What do you think happened? Do you think that he knew that she was still alive? Or vice versa?

‘Maybe there was a meeting; maybe they did miss it’

Oh, it changed so many times. I definitely think that for both of them, it was not the story as they told their children and grandchildren. I think they both could have looked more and they both decided not to look more. That’s the closest I can say to what I think happened. Maybe there was a meeting; maybe they did miss it. But they had the rest of their lives after that to look. I think, with my grandmother, there was always a bit of a doubt, but maybe it was comfortable for her to not deal with that. I don’t think they were so different to each other in the end.

History doesn’t go the way you expect. Things slip through the cracks.
I think Errol Morris said that, right? That the big stories make sense but the small stories are really freaking weird.

‘He stayed with the landscape but she stayed with the people’

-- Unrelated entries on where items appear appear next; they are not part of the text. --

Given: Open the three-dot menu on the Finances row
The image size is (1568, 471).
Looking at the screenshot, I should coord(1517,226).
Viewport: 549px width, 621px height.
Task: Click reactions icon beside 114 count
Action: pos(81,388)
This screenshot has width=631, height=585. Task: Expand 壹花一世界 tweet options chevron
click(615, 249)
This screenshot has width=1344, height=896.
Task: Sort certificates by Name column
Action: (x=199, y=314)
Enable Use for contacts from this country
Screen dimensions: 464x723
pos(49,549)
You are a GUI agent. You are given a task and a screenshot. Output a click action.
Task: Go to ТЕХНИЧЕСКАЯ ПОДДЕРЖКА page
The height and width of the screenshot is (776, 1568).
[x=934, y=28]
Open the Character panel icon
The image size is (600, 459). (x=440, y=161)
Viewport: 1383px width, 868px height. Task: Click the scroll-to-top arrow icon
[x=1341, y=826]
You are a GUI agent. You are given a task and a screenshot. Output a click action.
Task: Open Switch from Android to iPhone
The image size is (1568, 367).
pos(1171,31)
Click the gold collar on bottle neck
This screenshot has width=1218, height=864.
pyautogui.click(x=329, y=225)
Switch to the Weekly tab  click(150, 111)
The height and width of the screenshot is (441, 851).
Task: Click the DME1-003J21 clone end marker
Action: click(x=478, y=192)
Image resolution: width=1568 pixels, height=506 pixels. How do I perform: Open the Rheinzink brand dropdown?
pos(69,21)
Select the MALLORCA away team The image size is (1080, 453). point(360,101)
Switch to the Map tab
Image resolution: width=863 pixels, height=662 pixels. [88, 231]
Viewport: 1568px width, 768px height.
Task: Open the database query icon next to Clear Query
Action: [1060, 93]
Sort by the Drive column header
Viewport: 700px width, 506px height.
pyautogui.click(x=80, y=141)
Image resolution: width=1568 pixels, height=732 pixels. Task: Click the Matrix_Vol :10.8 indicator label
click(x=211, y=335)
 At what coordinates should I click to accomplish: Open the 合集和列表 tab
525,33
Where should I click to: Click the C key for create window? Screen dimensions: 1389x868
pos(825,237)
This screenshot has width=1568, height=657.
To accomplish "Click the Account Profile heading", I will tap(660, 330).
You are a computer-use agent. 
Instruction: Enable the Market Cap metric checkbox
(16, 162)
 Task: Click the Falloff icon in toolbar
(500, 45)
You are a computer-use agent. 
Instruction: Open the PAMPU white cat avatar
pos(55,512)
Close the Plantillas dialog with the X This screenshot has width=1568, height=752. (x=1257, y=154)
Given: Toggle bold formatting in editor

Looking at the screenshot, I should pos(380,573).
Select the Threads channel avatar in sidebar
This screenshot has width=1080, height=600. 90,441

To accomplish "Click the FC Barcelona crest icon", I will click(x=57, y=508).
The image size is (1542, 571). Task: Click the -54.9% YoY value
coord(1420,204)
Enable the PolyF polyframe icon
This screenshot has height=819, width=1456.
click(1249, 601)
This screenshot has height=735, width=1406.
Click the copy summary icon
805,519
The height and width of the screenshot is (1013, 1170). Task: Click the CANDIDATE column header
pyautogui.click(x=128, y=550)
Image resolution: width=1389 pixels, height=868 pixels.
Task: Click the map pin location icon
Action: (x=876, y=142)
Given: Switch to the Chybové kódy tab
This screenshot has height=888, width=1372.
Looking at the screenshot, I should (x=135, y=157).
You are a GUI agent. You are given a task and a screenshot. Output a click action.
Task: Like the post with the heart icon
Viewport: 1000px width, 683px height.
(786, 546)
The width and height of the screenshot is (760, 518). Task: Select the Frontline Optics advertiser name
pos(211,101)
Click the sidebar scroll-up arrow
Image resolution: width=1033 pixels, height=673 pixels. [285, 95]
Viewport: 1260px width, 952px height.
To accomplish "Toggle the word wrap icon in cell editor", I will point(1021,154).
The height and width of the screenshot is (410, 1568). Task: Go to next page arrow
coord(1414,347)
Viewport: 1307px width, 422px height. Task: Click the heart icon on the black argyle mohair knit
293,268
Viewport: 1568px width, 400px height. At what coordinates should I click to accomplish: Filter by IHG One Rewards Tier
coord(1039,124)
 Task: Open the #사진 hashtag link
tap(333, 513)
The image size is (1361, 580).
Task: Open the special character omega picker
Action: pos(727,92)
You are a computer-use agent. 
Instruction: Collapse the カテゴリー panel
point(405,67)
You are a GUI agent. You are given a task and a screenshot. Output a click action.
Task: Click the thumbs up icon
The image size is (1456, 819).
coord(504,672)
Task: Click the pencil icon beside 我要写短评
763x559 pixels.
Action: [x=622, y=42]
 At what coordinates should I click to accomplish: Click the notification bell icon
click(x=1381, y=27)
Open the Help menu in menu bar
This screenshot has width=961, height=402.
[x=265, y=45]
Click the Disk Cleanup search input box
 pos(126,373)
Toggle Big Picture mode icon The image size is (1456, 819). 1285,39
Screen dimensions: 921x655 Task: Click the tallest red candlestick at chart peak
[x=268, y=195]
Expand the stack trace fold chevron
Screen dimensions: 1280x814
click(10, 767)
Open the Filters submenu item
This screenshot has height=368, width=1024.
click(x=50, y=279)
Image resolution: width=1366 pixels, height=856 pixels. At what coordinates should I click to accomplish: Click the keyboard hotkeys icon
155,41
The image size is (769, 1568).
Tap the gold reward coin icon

I don’t have any judgment toward what he did, and I think their choices in life are equally strange, because this huge, horrible thing that I could never fully understand, that happened to them, this full stop of everything they knew, and then this need to restart. So she went to Israel like many other people, and she went away from the landscape. She never came back to Europe, and he decided to stay. He stayed with the landscape but she stayed with the people. He lived there, like the last Jew in the world, and she lived here surrounded by survivors.

We see some of her friends, these survivors, that also went through horrible things and reflected her pain to her all the time. They were living in this mirror world, where everybody shared this horrible story that couldn’t be spoken about, that was in a way too painful. I could also see how there is a relief to live [in Europe], like the last survivor.

What’s your next project?

I’m at the very beginning of something. Some people make one film a year. This one took me six or seven years, and I’m now crawling into the next one. I’m trying to think of it not as slow, but thorough. It will deal with Zionism, but I don’t know from which angle. The connection between Jews and land is something that I’m interested in, as an Israeli who lives somewhere else.

“Farewell Herr Schwarz” opens January 9 at the Quad Theater in New York City. It will also play at the JCC in Manhattan on January 10 and 11. Check KinoLorber’s website for future cities and home video/VOD dates.